Der Rückgang der Fertigstellungen ist bundesweit und bei allen Gebäudetypen vergleichbar stark gewesen. Da allerdings der Wohnungsbauboom der 2010er-Jahre vollständig am Ein- und Zweifamilienhausbau vorbeiging, erreichten die Fertigstellungen dort ein historisches Minimum. Noch nie seit Gründung der Bundesrepublik wurden weniger Ein- und Zweifamilienhäuser gebaut als 2024. Dieser Negativrekord wird im Jahr 2025 nochmals unterboten worden sein.

Den Tiefpunkt haben aber vermutlich die Zahl der genehmigten Wohnungen erreicht. Im Jahr 2025 dürften mit rund 230.000 Wohnungen mehr Wohnungen genehmigt worden sein als 2024 mit rund 215.000 Wohnungen.
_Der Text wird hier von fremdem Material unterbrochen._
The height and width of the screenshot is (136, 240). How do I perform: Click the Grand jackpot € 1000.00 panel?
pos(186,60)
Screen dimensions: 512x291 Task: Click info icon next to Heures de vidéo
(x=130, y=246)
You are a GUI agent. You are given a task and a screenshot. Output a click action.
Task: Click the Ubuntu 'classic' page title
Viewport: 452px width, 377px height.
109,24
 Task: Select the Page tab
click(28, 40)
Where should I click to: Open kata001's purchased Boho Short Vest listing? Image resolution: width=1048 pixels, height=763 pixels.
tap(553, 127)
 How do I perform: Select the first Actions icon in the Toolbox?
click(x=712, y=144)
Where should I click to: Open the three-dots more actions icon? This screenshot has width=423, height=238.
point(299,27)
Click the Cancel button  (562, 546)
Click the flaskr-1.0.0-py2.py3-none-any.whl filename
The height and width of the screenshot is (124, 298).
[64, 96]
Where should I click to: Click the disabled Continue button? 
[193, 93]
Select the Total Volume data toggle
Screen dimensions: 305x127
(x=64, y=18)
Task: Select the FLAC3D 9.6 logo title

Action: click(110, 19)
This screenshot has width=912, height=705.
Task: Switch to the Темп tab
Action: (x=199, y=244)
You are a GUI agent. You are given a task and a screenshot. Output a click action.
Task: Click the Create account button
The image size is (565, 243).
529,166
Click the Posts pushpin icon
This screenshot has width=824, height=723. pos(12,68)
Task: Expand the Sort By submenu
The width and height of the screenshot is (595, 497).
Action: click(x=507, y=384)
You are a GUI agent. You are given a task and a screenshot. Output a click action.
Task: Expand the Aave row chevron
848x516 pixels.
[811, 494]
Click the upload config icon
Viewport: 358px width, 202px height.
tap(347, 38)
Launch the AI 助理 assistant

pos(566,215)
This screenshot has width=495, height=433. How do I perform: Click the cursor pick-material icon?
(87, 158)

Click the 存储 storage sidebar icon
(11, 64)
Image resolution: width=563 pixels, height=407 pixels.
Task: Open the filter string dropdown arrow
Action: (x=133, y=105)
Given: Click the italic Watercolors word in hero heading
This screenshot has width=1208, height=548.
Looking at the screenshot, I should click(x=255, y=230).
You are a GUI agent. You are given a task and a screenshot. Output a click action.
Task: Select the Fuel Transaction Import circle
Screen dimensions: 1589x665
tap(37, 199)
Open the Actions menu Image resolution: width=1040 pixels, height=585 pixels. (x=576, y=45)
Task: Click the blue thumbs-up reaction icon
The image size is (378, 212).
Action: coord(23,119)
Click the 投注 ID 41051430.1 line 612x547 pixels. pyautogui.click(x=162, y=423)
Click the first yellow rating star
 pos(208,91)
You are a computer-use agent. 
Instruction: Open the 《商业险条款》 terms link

Auf Grund der derzeitigen Rahmenbedingungen gehen die Autoren von einer Bodenbildung aus, nicht aber vom Beginn eines neuen Wohnungsbauzyklus.

Neubaumieten auf neuem Normalniveau

Kaufpreise und Mieten für Neubauwohnungen werden maßgeblich durch Bau- und Grundstückskosten bestimmt. Zur Kostendeckung müssen in westdeutschen Großstädten die Neubaumieten inzwischen rund 20 Euro pro Quadratmeter betragen. Dieses Niveau stellt keinen kurzfristigen Preisausreißer dar, sondern den neuen marktwirtschaftlichen Gleichgewichtspreis, so die Einschätzung von empirica. Derzeit wird dieses Niveau aber erst an einigen Standorten (München und Umland, Frankfurt/Main, Hamburg) erreicht, so dass sich Neubauprojekte in der Breite noch nicht lohnen.

Bestandsmieten steigen weiter

Auch die Angebotsmieten für Bestandswohnungen ziehen weiter an. Nach einem bundesweiten Anstieg von 4,4 Prozent im Jahr 2025 ist für 2026 mit weiteren Zuwächsen von drei bis vier Prozent zu rechnen. „Die Angebotsmieten für Bestandswohnungen folgen mit einem gewissen Abstand zeitlich und im Niveau der Entwicklung der Neubaumieten. Angesichts von 20 Euro Neubaumieten werden die Angebotsmieten für Bestandswohnungen in westdeutschen Großstädten auf 15 bis 16 Euro pro Quadratmeter steigen, in mittleren Städten von 13 bis 14 Euro. Während diese Werte in den Metropolen bereits weitgehend erreicht sind, stehen in vielen Mittelstädten noch spürbare Anpassungen bevor“, erläutert Prof. Dr. Harald Simons, Mitglied des Vorstands empirica.

Grundlagen und Ziel des Wohnungsmarktberichts

Der Wohnungsmarktbericht 2026 basiert auf einer Analyse regionaler, amtlicher Statistiken und von Marktdaten, die in der Datenbank von empirica regio erfasst und im Rahmen des Berichts ausgewertet werden. Der empirica-Wohnungsmarktbericht versteht sich als Nachschlagewerk für den deutschen Wohnungsmarkt, gestützt auf die fortgesetzte Beschreibung der Marktentwicklungen, die aktualisierten empirica-Prognosen sowie das umfangreiche Fachwissen von empirica und empirica regio. Die Autoren des Berichtes sind Prof. Dr. Harald Simons, Mitglied im Vorstand von empirica, und Jan Grade, Geschäftsführer der empirica regio.